Applying for these visas requires extensive paperwork, including proof of funds, private health insurance, and a clean criminal record. The process can take several months. It is crucial to research these requirements thoroughly before you commit to buying a property if long stays are part of your plan. This new reality requires a two-track approach: a property search track and a parallel visa research track. Understanding the path toEuropean tax residencyis a complex but necessary step for anyone planning to make Europe a more permanent part of their life.

Making Your Decision: Key Steps for a UK Buyer in 2026

Choosing the right European country for a second home is a significant financial and lifestyle decision. The 2026 landscape for UK buyers is more complex than it once was, but it also offers clarity. By understanding the new rules and being honest about your primary goal, you can navigate the market with confidence. The following steps provide a clear action plan to guide you from initial consideration to a successful purchase.

A close-up of house keys on a wooden table, with a sunlit European courtyard visible in the background, representing the final step of buying a property.
  1. Define Your Primary Goal
  2. Verify Your Budget
  3. Research Visa Requirements
  4. Get Tax Advice
  5. Start Your Search

First, be clear about what you want to achieve. Are you a 'Residency Gateway' buyer for whom bypassing the 90/180-day rule is paramount? If so, your search should begin and end with Greece and Cyprus. Are you a 'Yield Seeker' focused on maximizing rental income? Then the high-yield markets of Porto and Valencia should be at the top of your list. Or are you a 'Lifestyle & Legacy' buyer looking for a place to enjoy with family, with stable growth as a bonus? In that case, the mature markets of Spain's Costa del Sol or France's countryside may be the best fit. This single decision will guide all subsequent choices.

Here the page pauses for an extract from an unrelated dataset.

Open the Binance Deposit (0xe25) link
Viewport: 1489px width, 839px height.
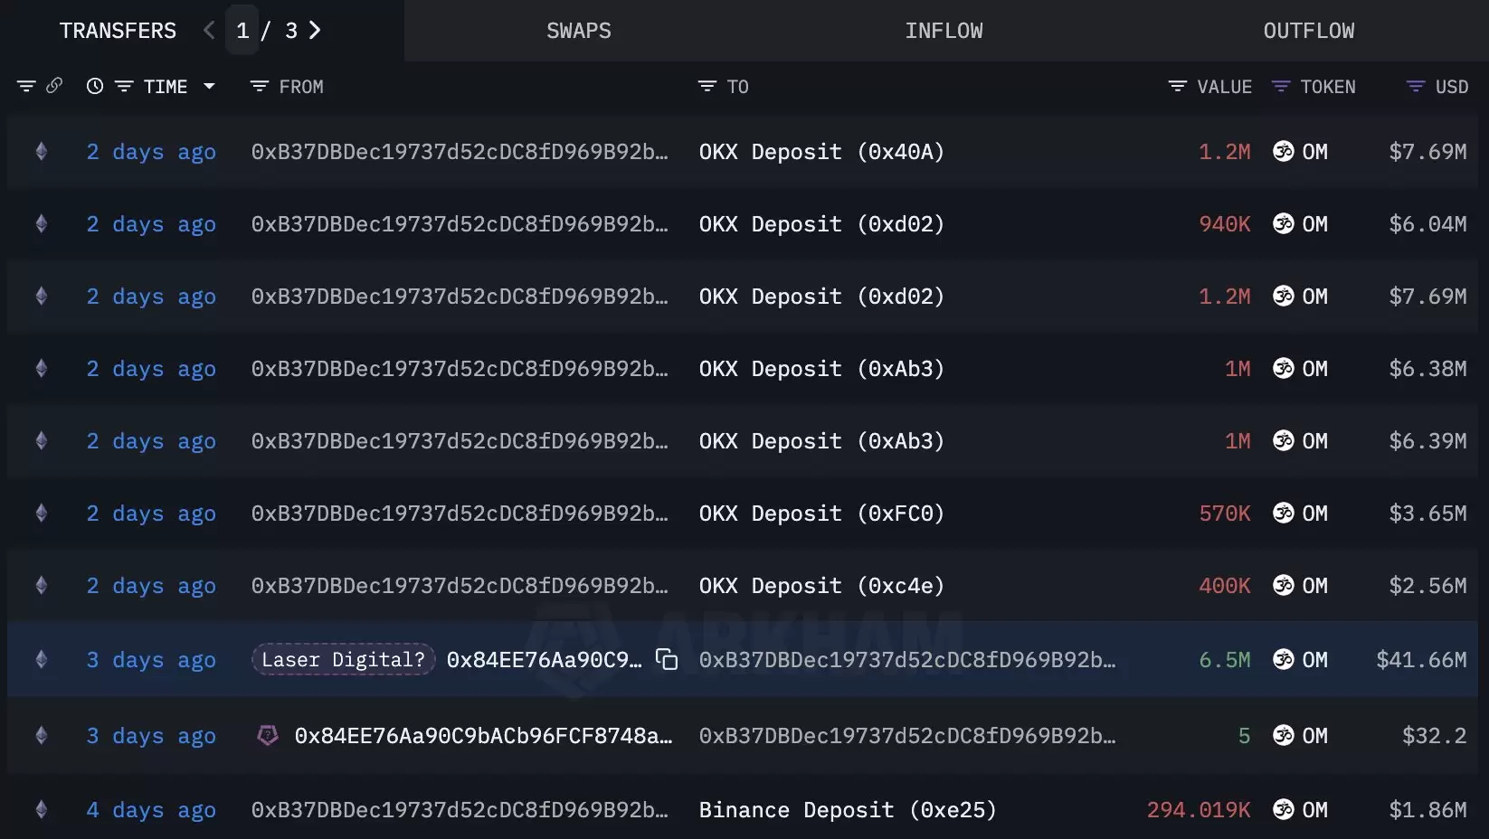coord(847,810)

Next, establish a realistic budget that goes beyond the property's sticker price. Transaction costs in Europe are significant, typically adding 8% to 15% on top of the purchase price. This includes various taxes (like property transfer tax), notary fees, legal fees, and land registry fees. For a €400,000 property, this could mean an additional €32,000 to €60,000 in upfront costs. You must also factor in ongoing expenses like annual property taxes, community fees for apartments, insurance, and a budget for maintenance. A full financial picture prevents surprises down the line.

If you plan to spend more than 90 days out of every 180 in your new home, researching the visa process is not optional. It is a critical step that should happen *before* you make an offer on a property. For countries like Spain and Portugal, this means investigating the Non-Lucrative or D7 visa requirements. Assess whether your financial situation meets the passive income thresholds. Gather the necessary documentation. Understand the processing times. There is no point in buying a home you cannot use as intended.

Before you sign any contracts, seek independent, professional tax advice. This is non-negotiable. You need a specialist who understands the interaction between the UK tax system and the tax system of your chosen country. They can advise you on your obligations for income tax on rentals, capital gains tax when you eventually sell, and inheritance tax implications. A good advisor can help structure your purchase in the most tax-efficient way, potentially saving you a significant amount of money over the long term.

Once you have clarity on your goals, budget, visa path, and tax situation, you can finally begin the exciting part: searching for your property. Use a platform that allows you to compare listings across different countries. This will give you a real-world sense of what your budget can buy in different markets. Look at properties that fit your profile, whether it is a high-yield city apartment or a lifestyle villa by the sea. With this structured approach, you are no longer just dreaming. you are executing a well-planned investment strategy.